Overview
Polygl0t/Tucano2-qwen-3.7B-Base is a 3.7 billion parameter decoder-only transformer model, part of the Polygl0t initiative to advance language models for low-resource languages. It was continually pretrained from Qwen3-4B-Base on approximately 50 billion tokens, with its tokenizer adapted using Orthogonal Matching Pursuit to enhance sensitivity to Portuguese linguistic properties. All data, source code, and training recipes for the Tucano2 series are open and fully reproducible.
Key Capabilities
- Portuguese Language Specialization: Optimized for the lexical, morphological, and orthographic characteristics of Portuguese.
- Strong Benchmark Performance: Achieves a Total Avg.

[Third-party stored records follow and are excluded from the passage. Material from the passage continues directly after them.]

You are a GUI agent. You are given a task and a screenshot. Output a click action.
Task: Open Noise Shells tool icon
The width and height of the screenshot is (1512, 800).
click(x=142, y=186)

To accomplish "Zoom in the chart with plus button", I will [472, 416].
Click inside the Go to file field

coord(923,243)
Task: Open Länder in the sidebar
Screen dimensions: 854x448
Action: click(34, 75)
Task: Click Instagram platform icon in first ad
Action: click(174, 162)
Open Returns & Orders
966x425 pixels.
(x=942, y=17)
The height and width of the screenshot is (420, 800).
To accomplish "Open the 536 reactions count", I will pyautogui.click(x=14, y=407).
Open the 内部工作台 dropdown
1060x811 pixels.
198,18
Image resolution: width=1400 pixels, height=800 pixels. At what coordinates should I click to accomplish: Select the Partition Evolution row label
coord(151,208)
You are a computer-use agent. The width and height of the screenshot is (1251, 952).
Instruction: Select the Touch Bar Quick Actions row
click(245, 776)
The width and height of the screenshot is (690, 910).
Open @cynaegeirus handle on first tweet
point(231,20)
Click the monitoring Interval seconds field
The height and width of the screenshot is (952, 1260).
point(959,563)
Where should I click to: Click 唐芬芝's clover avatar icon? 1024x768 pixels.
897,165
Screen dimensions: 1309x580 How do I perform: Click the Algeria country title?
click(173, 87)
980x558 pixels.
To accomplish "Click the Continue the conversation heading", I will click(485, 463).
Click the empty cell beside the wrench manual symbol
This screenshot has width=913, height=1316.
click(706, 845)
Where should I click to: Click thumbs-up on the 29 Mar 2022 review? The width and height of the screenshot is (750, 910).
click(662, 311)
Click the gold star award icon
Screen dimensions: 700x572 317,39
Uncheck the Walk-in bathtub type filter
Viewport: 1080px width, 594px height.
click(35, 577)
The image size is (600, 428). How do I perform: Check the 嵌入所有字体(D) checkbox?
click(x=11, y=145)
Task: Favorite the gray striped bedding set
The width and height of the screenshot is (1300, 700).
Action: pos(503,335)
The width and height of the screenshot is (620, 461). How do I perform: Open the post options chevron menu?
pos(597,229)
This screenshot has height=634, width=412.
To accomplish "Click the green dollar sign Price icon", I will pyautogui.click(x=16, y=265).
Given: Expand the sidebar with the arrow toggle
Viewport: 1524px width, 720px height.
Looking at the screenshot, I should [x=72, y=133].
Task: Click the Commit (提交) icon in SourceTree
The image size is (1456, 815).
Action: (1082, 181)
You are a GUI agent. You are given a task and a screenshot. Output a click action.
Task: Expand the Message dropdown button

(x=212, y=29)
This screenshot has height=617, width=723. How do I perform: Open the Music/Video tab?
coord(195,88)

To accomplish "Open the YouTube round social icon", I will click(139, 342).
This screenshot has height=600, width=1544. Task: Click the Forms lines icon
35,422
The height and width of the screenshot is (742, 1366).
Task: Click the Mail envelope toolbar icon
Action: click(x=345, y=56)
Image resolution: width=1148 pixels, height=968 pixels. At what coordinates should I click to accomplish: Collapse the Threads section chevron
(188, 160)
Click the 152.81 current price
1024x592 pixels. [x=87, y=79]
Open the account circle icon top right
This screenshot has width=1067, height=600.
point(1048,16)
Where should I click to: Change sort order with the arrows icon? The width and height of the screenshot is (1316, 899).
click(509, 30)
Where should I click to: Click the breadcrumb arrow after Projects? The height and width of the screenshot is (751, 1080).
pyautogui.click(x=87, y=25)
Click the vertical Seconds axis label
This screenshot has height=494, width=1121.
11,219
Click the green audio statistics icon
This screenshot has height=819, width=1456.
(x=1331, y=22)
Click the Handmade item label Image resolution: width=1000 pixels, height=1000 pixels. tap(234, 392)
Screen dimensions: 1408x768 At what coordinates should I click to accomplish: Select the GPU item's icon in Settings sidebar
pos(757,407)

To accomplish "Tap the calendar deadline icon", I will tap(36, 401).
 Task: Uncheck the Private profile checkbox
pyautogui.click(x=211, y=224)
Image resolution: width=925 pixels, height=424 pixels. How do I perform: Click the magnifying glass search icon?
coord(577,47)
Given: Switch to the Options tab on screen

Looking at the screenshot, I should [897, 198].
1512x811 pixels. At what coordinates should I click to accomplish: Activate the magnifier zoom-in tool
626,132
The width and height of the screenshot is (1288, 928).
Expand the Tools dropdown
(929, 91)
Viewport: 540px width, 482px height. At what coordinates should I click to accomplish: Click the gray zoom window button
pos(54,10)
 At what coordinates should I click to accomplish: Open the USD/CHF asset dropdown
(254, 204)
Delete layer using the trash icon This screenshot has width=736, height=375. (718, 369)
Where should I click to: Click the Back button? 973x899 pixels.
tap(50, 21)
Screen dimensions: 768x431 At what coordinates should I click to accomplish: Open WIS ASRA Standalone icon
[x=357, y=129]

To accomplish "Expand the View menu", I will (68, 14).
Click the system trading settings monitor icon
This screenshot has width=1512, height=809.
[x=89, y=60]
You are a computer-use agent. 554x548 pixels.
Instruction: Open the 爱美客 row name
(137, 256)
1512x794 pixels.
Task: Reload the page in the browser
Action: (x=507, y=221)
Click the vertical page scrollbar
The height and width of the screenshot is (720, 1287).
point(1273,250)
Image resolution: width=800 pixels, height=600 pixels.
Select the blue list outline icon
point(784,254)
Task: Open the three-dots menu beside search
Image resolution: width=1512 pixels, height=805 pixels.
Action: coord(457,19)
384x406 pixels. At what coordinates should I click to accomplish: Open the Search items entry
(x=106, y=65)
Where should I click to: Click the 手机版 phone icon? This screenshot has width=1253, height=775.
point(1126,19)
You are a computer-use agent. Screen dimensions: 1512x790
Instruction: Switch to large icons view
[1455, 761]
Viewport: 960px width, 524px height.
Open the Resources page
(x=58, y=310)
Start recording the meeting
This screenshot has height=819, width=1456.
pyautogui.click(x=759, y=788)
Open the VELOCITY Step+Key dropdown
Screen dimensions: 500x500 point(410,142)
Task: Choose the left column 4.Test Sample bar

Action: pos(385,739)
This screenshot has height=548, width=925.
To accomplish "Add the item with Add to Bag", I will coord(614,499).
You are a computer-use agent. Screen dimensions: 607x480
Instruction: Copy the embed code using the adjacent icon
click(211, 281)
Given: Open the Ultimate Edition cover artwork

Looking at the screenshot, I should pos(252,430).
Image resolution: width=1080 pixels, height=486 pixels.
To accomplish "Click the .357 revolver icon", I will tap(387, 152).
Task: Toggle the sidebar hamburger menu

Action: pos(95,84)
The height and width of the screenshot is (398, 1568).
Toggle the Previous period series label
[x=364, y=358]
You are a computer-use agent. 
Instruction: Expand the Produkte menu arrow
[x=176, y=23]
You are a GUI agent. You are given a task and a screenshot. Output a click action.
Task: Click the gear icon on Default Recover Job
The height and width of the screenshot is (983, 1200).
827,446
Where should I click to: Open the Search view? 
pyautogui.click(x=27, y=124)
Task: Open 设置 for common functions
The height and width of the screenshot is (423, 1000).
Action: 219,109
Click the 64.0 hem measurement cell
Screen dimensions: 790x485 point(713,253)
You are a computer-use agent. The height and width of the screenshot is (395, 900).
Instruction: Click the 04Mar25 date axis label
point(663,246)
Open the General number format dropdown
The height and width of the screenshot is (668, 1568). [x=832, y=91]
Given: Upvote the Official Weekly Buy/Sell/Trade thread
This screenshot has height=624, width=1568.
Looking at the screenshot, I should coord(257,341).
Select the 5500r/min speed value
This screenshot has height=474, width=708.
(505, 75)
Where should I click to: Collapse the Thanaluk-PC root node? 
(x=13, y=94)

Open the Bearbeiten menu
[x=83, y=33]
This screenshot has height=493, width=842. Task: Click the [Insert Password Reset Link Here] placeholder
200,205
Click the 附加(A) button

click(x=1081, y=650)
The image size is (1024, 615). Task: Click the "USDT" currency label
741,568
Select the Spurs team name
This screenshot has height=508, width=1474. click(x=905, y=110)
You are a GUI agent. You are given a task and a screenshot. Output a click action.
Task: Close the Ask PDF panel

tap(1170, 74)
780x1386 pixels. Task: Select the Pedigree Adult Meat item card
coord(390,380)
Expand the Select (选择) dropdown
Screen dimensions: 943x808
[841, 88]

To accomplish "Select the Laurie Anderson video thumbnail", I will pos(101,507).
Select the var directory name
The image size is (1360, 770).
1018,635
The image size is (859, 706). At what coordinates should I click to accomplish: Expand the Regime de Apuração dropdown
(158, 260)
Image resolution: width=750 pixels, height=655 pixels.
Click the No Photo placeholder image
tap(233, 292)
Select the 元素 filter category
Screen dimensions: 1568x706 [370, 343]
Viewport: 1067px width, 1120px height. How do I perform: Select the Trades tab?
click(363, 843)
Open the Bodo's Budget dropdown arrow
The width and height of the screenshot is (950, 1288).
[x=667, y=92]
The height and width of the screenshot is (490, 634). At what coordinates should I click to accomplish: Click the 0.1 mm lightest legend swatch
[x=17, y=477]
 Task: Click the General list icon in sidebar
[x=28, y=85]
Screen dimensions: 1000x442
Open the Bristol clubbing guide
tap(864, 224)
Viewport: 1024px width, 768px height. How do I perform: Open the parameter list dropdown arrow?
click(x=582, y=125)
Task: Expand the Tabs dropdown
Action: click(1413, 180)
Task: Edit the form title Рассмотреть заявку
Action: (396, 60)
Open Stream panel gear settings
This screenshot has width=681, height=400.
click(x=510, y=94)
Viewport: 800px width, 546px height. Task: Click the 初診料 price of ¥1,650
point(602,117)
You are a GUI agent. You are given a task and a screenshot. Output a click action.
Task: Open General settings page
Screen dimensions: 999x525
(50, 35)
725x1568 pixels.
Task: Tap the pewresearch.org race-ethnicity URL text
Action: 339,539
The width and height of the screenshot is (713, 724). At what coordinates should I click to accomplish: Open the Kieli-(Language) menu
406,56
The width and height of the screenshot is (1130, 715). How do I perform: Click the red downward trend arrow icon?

NPM score of 59.21, outperforming its base model Qwen3-4B-Base (57.86) and Qwen2.5-7B (57.97) on Portuguese-specific benchmarks.
- Research Foundation: Designed to serve as a base for research and development, with checkpoints available for comparative experiments on continual pretraining effects.
- Reproducible Training: All training data, source code, and configurations are publicly available.
Intended Use Cases
- Research and Development: Ideal for exploring and advancing Portuguese language modeling.
- Comparative Experiments: Useful for studying the impact of continual pretraining on model performance.
- Fine-tuning and Adaptation: Can be fine-tuned for specific deployment scenarios under the Apache 2.0 license, with users advised to conduct their own risk assessments.
Limitations
- Not for Direct Deployment: Not intended as an out-of-the-box product for human-facing interactions.
- Portuguese Only: Unsuitable for text generation tasks in other languages.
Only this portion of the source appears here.